Formation and Failure Mechanism of the Xinfangzi Landslide in Chongqing City (China)

At 2:00 a.m. on 1 July 2020, after several days of continuous heavy rainfall, the Xinfangzi landslide occurred in Zhengping Village, Ganshui Town, Qijiang District, Chongqing City, China. The area of the landslide was about 3.85 × 104 m2 and the volume was about 71.22 × 104 m3. The Xinfangzi landslide can be defined as a push-type landslide. Specifically, the main sliding area pushed the front squeezing area, causing it to slide laterally. The entire slip path of the landslide was a broken line, while the right edge and the front shear outlet position slipped loosely in a circular arc. In this study, finite element numerical calculations were used to compare and analyze the multisection plastic deformation of the landslide under natural and rainfall conditions based on field investigations.
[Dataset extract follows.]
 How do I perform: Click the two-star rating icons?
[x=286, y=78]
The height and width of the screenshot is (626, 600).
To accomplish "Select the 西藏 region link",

The formation and failure characteristics of the Xinfangzi landslide were further revealed. The results show that the cross and longitudinal sections of the landslide were in a critical state of instability under natural and rainfall conditions. A compound section was established along the slip path based on the cross and longitudinal sections. Due to the extrusion of the trailing edge of the landslide, the compound section’s leading edge was in a state of instability under natural conditions. Under rainfall conditions, the increase in the unit weight of the sliding mass was superimposed on the compound section, which amplified the thrust of the trailing edge and further accelerated the overall sliding process of the landslide. Based on the macroscopic deformation of the landslide, it was found that the sliding of the trailing edge of the landslide is the key factor promoting the failure of the front edge, and local slump is possible under rainfall conditions.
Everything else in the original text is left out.